Wireless Cellular Communication

Cells are constantly jibber jabbering, sending messages to each other to coordinate behavior, both within a population of single-celled organisms or between cells of an individual multicellular organism. Most of these signals are chemicals that float around in the liquid that surrounds the cells but there recently has been an increased appreciation for cells' sense of "smell"--how cells respond to chemicals that are present as gasses.

A brand new paper outlines the discovery of "olfaction" in a species of bacteria, Bacillus licheniformis. Trying to save space on a 96 well dish by putting different experiments side by side, the researchers accidentally discovered that even though each experimental strain was separated in its own plastic well, bacteria growing closer to wells that were producing gaseous ammonia were forming more pigment and more vigorous biofilms. As olfaction can be defined at its simplest as responding in some way to volatile chemicals, these bacteria seem to display olfaction, although the details of how the ammonia to biofilm response occurs have not yet been explored.

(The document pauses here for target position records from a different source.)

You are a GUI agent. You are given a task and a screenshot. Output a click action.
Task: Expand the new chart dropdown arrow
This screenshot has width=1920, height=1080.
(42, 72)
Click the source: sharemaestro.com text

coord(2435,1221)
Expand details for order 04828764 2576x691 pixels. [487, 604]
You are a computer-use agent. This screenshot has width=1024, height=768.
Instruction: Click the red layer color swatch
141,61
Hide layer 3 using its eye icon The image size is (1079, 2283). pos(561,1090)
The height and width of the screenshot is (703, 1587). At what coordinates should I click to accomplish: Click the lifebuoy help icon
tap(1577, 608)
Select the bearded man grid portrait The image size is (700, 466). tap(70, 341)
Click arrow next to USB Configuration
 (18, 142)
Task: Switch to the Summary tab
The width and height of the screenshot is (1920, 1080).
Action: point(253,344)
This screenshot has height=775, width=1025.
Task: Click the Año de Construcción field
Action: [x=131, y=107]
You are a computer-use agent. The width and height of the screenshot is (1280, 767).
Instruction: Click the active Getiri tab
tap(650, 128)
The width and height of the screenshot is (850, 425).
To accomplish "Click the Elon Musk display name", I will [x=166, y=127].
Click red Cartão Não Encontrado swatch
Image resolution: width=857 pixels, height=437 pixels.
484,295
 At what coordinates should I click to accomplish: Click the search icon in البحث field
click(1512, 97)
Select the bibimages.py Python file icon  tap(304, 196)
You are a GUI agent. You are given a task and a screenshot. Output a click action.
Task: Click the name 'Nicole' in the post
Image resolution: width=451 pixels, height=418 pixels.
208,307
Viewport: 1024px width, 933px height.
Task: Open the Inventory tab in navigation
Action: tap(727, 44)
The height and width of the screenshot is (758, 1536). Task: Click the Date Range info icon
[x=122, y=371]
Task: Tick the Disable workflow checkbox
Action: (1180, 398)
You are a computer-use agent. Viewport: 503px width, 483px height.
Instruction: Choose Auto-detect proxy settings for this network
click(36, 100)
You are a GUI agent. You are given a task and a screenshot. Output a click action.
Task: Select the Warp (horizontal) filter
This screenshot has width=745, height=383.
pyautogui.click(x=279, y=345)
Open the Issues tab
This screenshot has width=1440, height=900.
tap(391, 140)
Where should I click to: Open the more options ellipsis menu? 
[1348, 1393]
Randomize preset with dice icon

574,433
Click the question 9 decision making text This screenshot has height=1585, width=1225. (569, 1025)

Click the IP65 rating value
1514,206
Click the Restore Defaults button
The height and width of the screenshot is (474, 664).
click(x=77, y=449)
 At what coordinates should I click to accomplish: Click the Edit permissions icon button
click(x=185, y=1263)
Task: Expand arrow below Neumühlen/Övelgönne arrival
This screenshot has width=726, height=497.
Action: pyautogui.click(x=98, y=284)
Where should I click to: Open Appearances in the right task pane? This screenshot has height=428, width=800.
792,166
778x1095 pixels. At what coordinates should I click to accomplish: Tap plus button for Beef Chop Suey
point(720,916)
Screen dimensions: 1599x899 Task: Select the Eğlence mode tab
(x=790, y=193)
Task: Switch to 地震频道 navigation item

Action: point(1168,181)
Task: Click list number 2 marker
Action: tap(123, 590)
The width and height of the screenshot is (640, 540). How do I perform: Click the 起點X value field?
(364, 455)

In higher organisms such as fungi, response to gasses has been better studied, allowing for the creation of genetic parts for synthetic biology that turn on in the presence of volatile acetaldehyde. When the DNA sequence responsible for sensing acetaldehyde from the fungus Aspergillus nidulans is engineered into cultured hamster cells, gene activation can be measured as a function of distance away from the source of acetaldehyde on a plate:

The acetaldehyde-smelling part can be used to activate any gene that the researcher wants, including genes that are required for the cell's survival. Such a strain would require an acetaldehyde producing strain nearby in order to survive, creating a synthetic ecosystem that communicates through the air!

Being able to listen in to cellular conversations and understanding all the ways that organisms can sense and interact with their environment is amazing and incredibly powerful for the synthetic biology toolbox. Like natural ecosystems, synthetic biological systems made up of multiple engineered strains or even species can create ecosystems that together can do much more than any one species alone.